[What is required]:
What lines in the data below mention the string "pixels"? Copy them out.

*** Given information ***

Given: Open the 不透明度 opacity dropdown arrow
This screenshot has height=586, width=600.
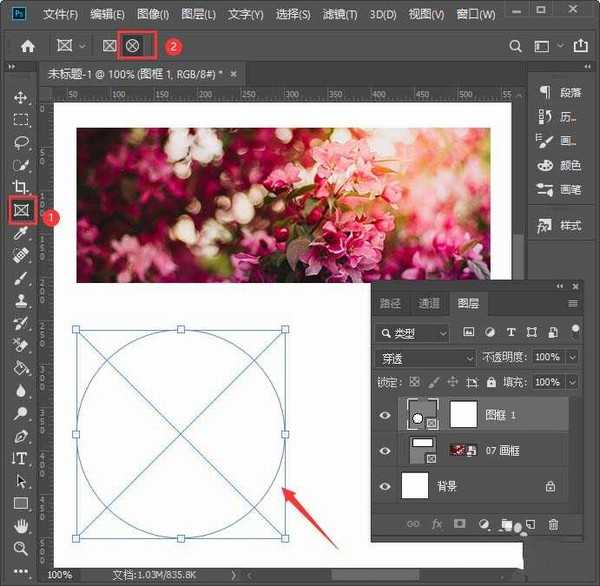Looking at the screenshot, I should pos(572,357).
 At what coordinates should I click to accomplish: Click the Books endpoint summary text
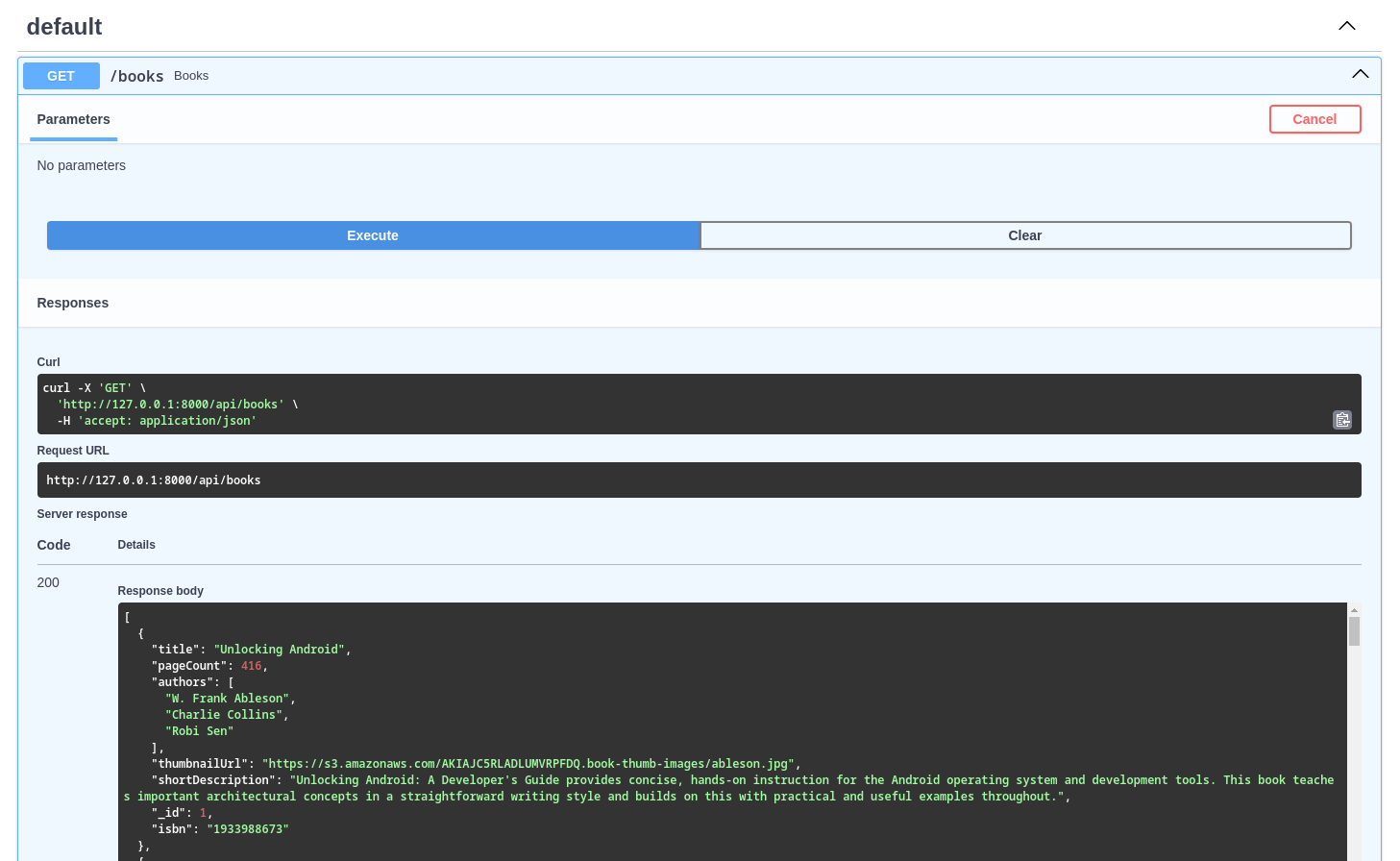click(x=190, y=75)
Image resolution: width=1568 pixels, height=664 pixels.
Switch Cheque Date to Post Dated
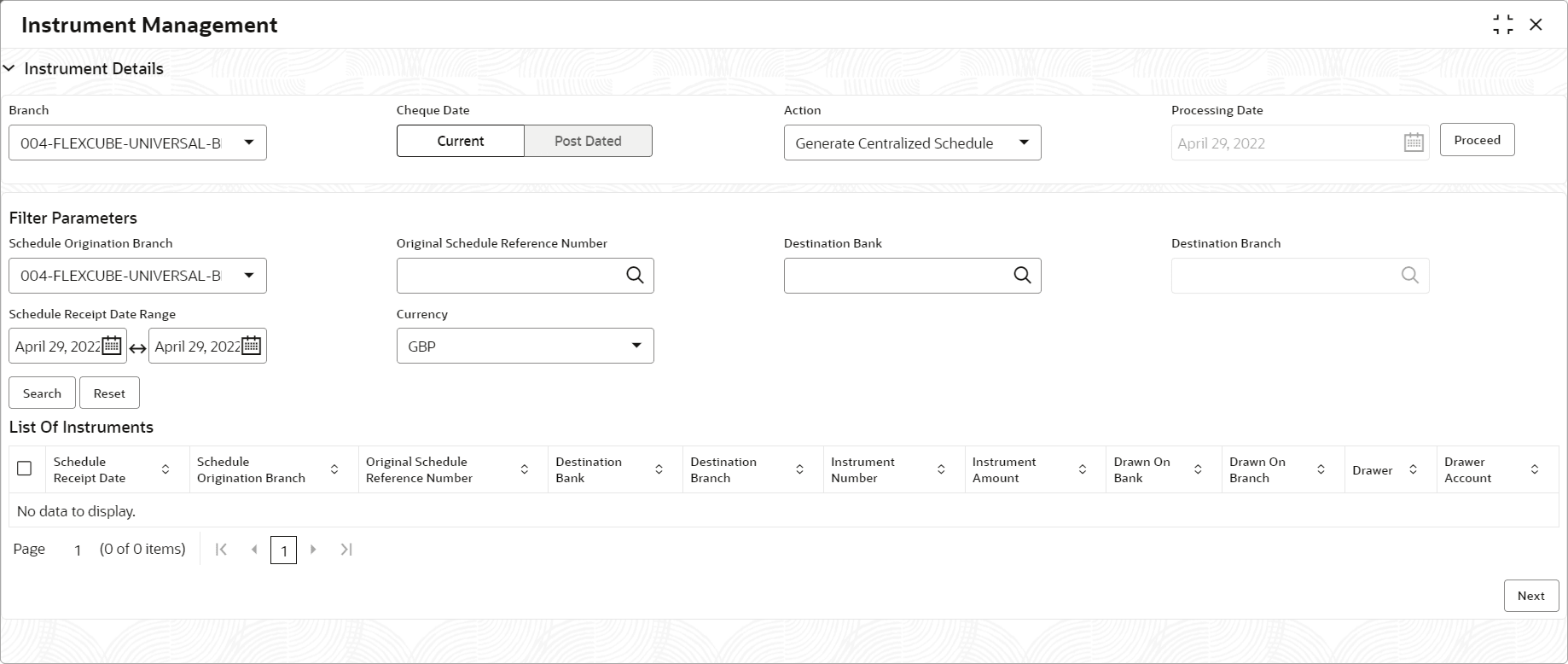588,141
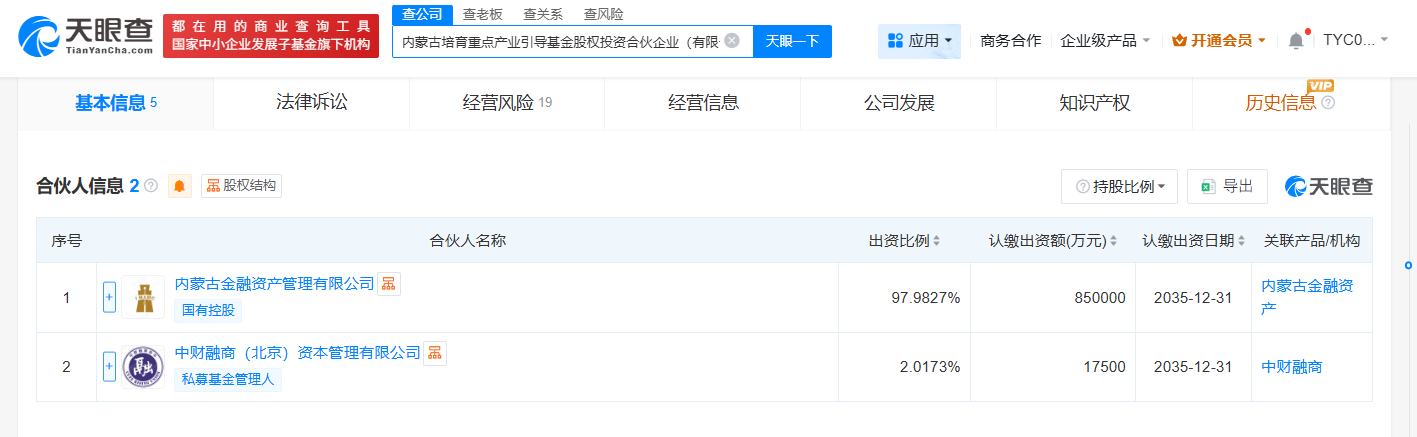Open equity structure icon for 中财融商（北京）资本管理有限公司
Viewport: 1417px width, 437px height.
click(435, 353)
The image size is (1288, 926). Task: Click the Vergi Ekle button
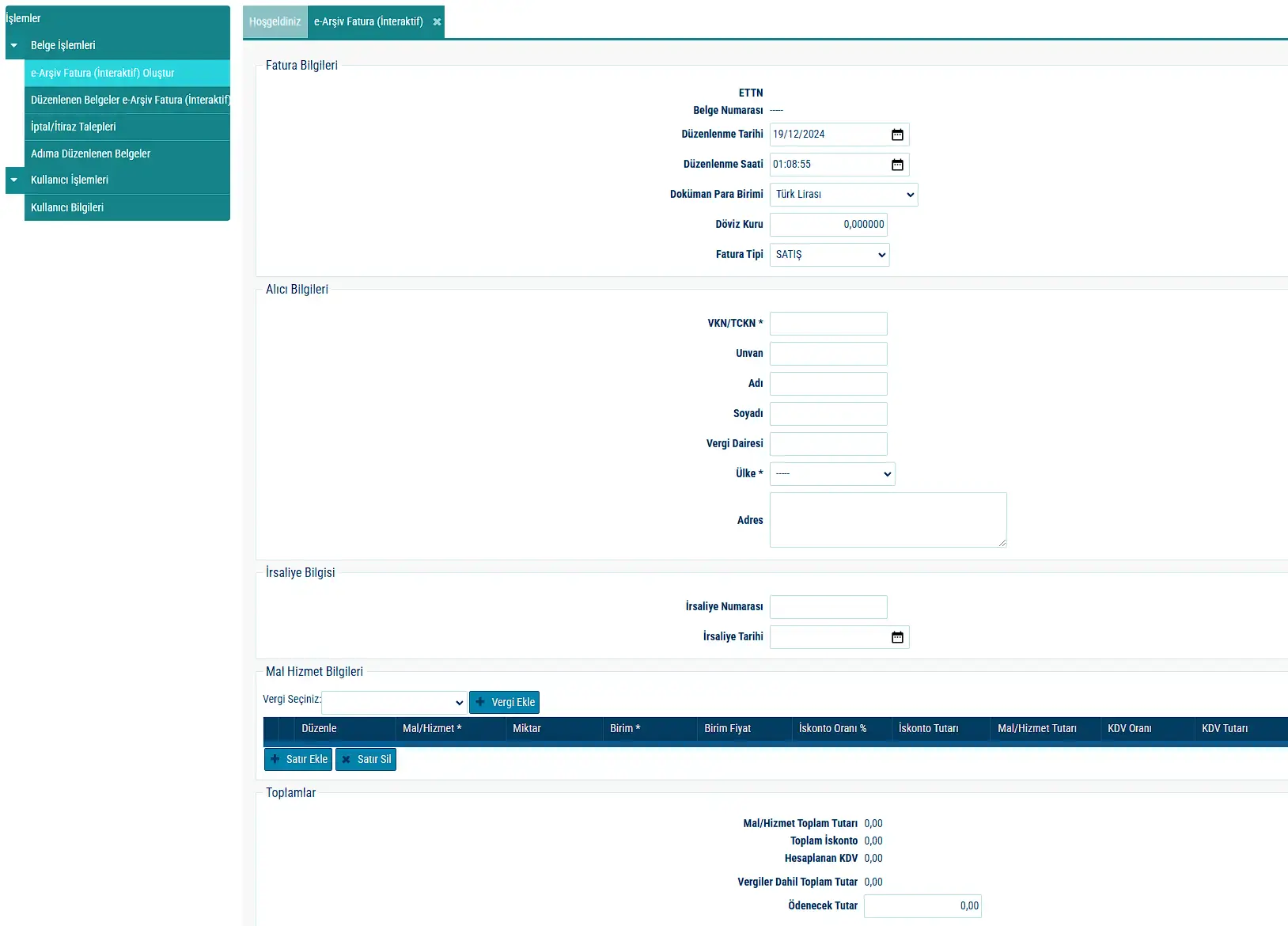tap(504, 703)
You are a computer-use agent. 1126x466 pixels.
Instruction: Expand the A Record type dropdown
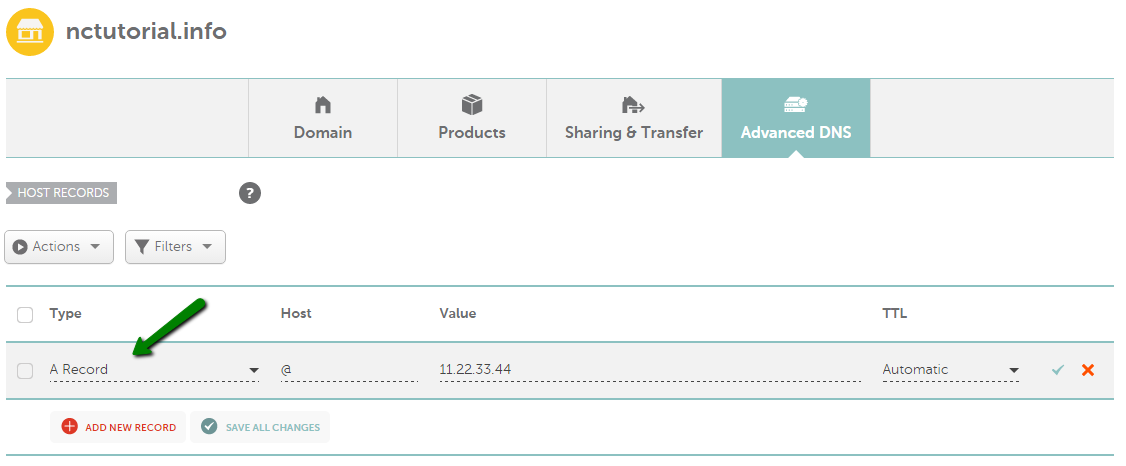[x=154, y=370]
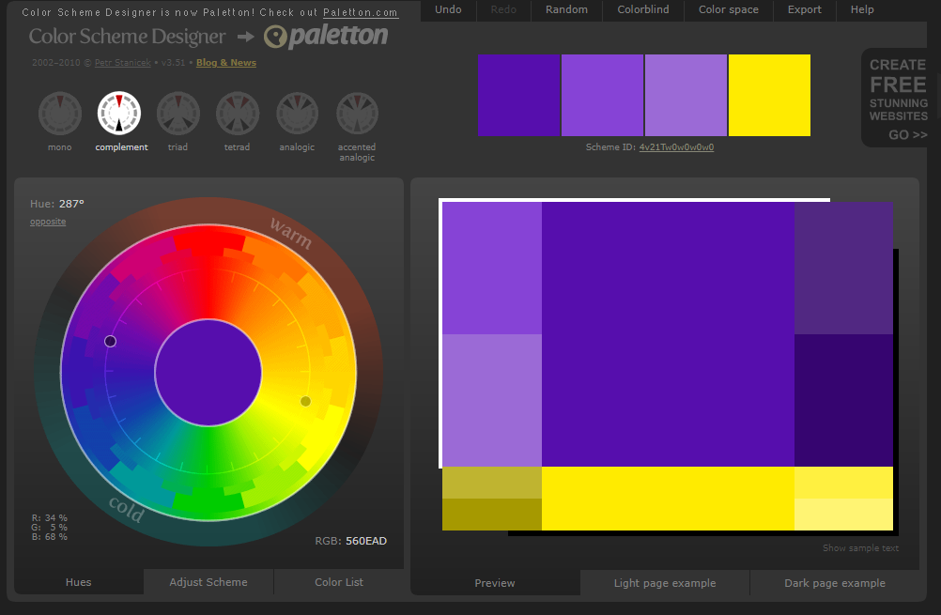Screen dimensions: 941x615
Task: Generate a Random color scheme
Action: click(x=566, y=10)
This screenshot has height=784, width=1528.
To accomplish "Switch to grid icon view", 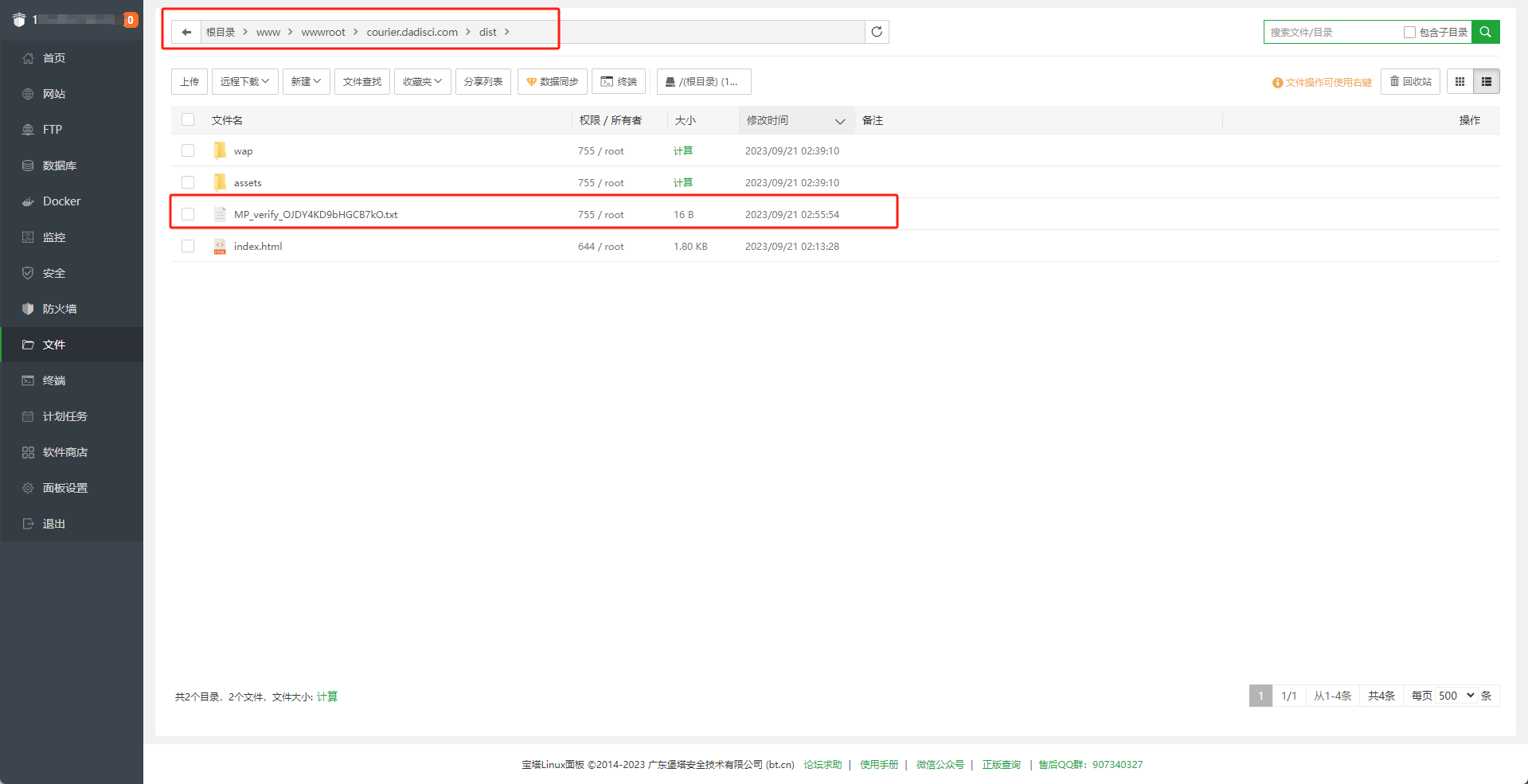I will pos(1460,81).
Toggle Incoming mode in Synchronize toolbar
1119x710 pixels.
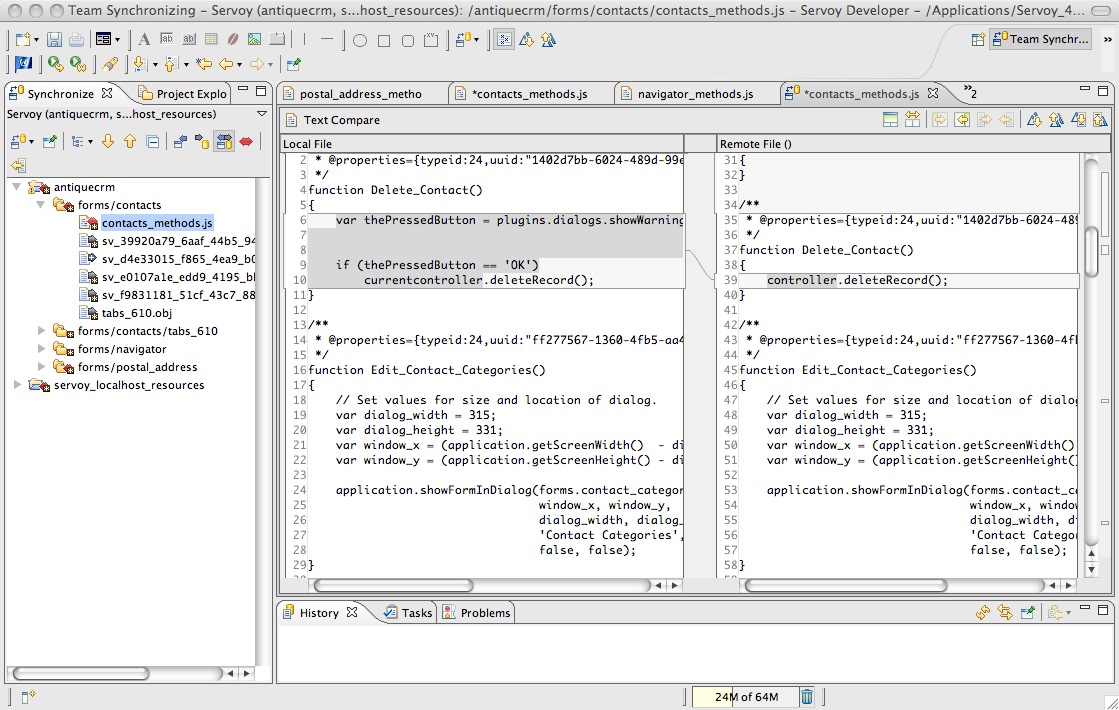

***

[Result]:
Image resolution: width=1568 pixels, height=664 pixels.
You are a computer-use agent. 1126x466 pixels.
1119x710 pixels.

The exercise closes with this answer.